>>

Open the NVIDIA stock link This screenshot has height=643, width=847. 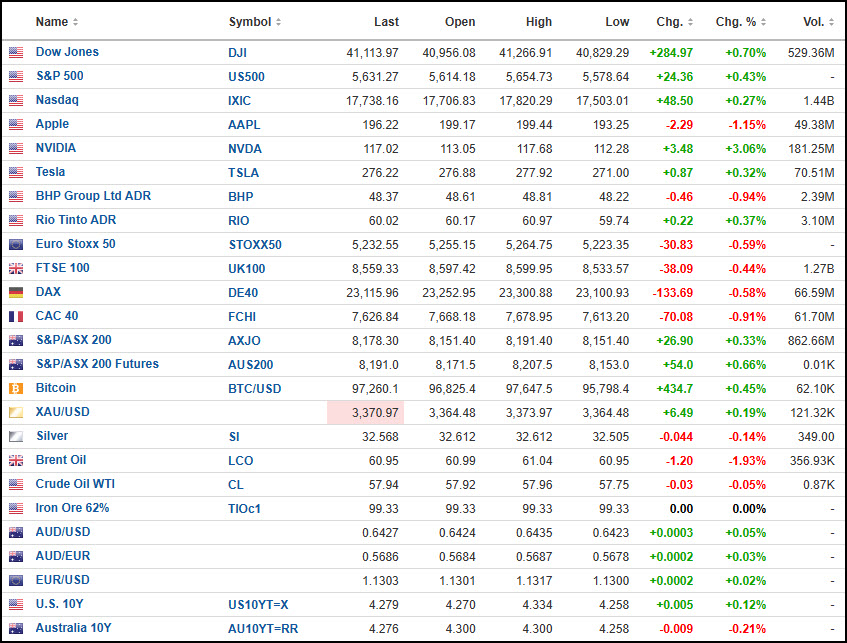tap(56, 148)
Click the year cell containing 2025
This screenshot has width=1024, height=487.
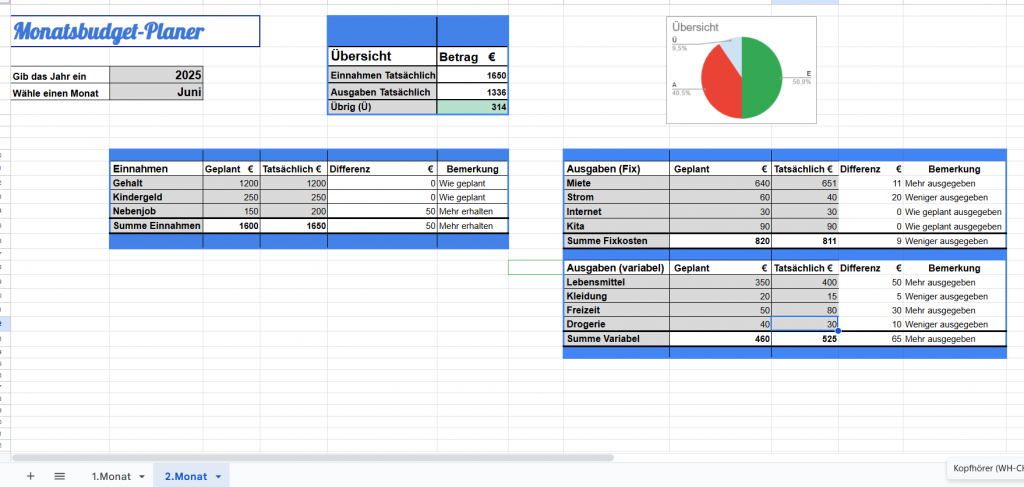156,75
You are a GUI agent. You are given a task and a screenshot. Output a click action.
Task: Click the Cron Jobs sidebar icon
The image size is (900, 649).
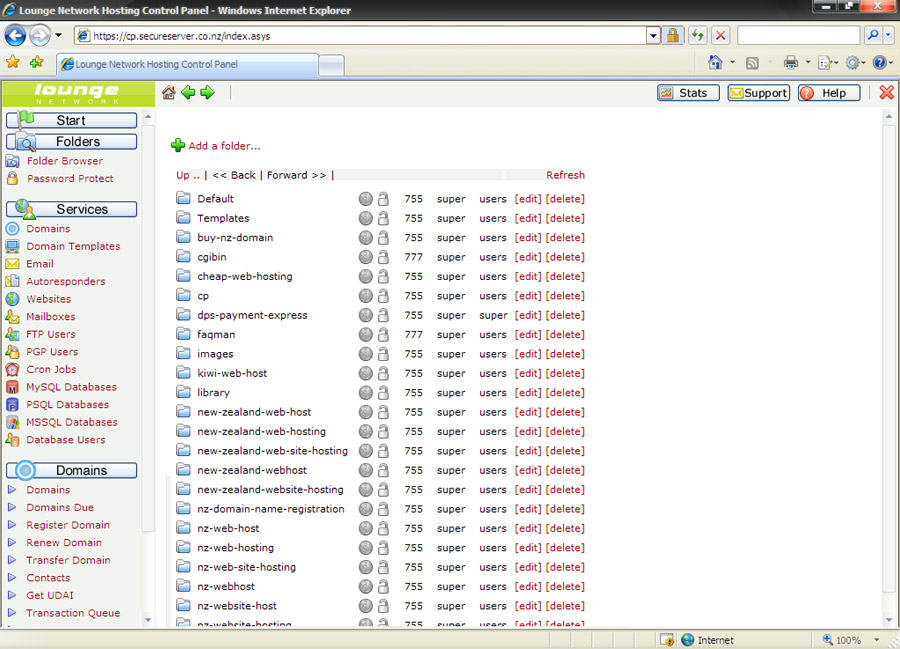coord(12,370)
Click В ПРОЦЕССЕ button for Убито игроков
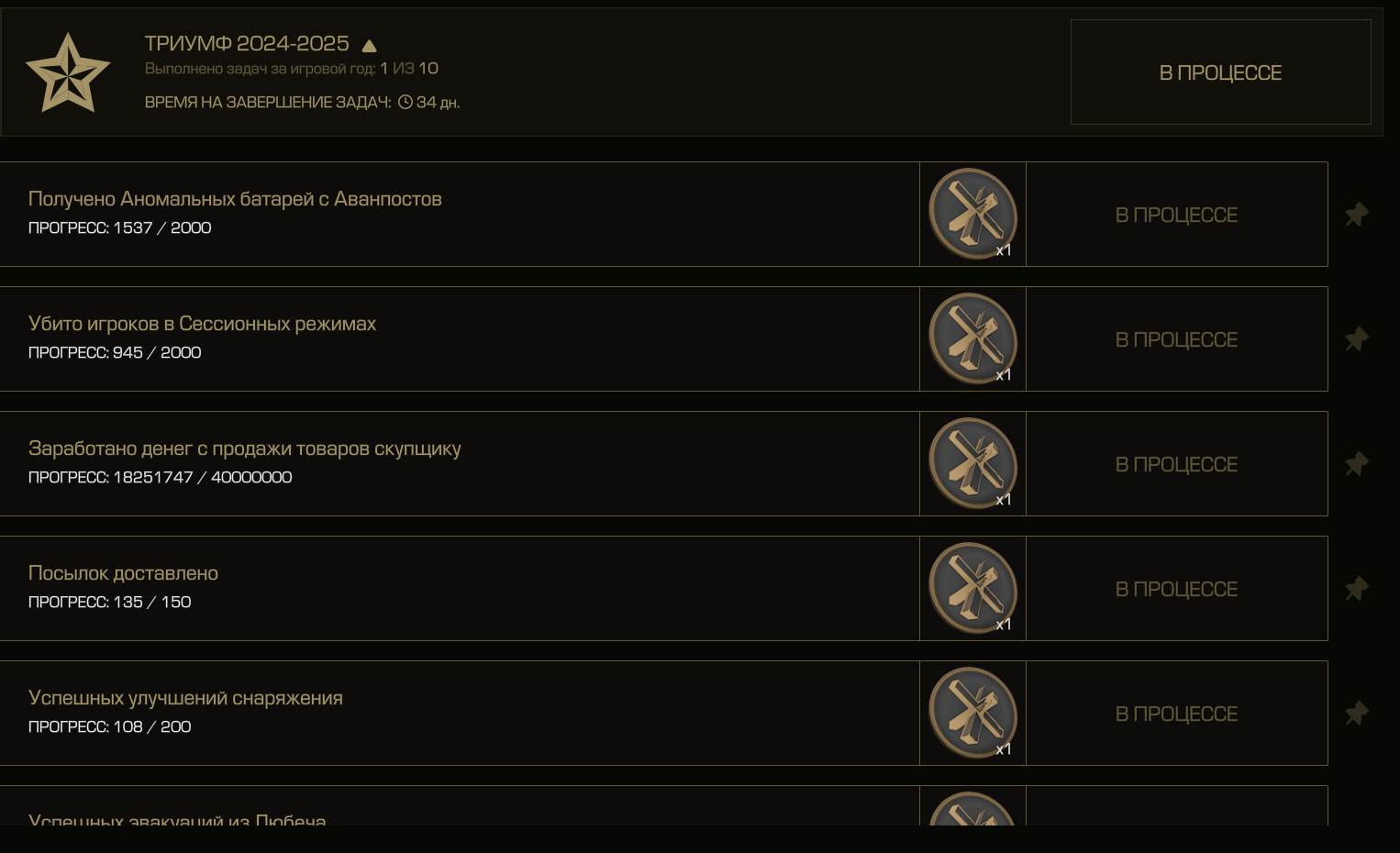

<<

▶ _Instructions for the task_:
Beginning with the line that contains "Task: Click the Cron Jobs sidebar icon" and ending with the final line of the entries, every line must be copied exactly; the pictures must not.

▶ _Written reply_:
Task: Click the Cron Jobs sidebar icon
The image size is (900, 649).
coord(12,370)
Click В ПРОЦЕССЕ button for Убито игроков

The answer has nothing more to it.